The city said a request was made for the signs to be placed, so the request was added to an existing project in the area; however, the contractor placed the signs before a change order could properly be processed.
"I can understand why people might be outraged about it, but if we ever have a flood, people will be glad they're there so they know how deep the water is," Councilman Michael Kubosh said.
The signage, erected April 20, was authorized by the city of Houston, but the day after the signs went up, neither Kubosh nor the Department of Public Works could identify who ordered the signs be cemented into the ground.
Residents of Southwest Houston's Robindell and Braes Heights subdivisions have signs prominently placed near the entrances of their neighborhood.
"It's in somebody's front yard, which I'm not sure is the best place to put it," said Lex Frieden, a resident of Braes Heights.
Frieden also said the area did flood and that signs served a valuable purpose.
KPRC saw three sets of signs (on each side of the street) between Edloe and Braewick on North Braeswood Bouldvard on Friday.
"I had assumed it would have disappeared in the middle of the night and I'm very surprised it didn't," Sanchez said.
Kubosh reminded Houstonians it a crime to remove official city signage from rights-of-way, but, at the time, said he would further investigate the matter to see if it is possible and appropriate to relocate the signs.
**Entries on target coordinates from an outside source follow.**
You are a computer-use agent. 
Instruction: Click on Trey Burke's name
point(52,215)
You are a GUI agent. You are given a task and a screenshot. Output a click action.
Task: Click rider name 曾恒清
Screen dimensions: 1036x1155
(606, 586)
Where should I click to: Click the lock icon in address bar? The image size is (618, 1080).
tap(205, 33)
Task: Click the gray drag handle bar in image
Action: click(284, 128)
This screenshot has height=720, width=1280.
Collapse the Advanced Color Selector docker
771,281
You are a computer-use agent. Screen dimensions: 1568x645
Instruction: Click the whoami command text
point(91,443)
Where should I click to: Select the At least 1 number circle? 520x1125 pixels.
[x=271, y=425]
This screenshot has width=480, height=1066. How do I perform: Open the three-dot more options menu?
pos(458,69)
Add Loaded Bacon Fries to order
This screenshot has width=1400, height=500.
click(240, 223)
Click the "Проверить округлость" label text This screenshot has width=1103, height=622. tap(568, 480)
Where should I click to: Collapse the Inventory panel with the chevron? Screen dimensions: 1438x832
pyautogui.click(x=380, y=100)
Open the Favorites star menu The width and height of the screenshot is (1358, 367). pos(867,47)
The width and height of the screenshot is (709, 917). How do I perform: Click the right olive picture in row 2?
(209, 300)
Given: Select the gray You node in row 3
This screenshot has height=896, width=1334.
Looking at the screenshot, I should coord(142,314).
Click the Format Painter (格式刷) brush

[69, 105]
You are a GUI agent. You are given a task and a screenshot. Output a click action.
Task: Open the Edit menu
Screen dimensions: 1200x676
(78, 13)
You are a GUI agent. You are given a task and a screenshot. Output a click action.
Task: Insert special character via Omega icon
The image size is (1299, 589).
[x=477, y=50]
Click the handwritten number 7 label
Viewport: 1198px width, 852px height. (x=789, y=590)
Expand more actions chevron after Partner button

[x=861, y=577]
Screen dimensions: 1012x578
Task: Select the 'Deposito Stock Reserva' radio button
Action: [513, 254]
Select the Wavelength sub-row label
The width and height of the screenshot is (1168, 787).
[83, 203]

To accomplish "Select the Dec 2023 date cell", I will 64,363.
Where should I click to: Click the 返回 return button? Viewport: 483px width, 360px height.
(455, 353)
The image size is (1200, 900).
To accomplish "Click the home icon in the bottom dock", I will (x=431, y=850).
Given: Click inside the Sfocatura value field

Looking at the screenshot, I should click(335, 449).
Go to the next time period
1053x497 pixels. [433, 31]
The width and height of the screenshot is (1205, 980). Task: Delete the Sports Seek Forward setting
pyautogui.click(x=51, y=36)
Here is the official statement from the city of Houston:
"The Department of Public Works and Engineering received a request for flood gauge signs from the neighborhood. The request was added to an existing project in the area, however the contractor placed the signs before a change order could be properly processed and without providing the required notification to the neighborhood. The contractor is removing the signs, Public Works and Engineering is reviewing the internal process for these types of requests and will be working with the Council Office and community to finalize a plan on how to keep the community safe and warn drivers that a section of the roadway may be affected by flooding during heavy rains."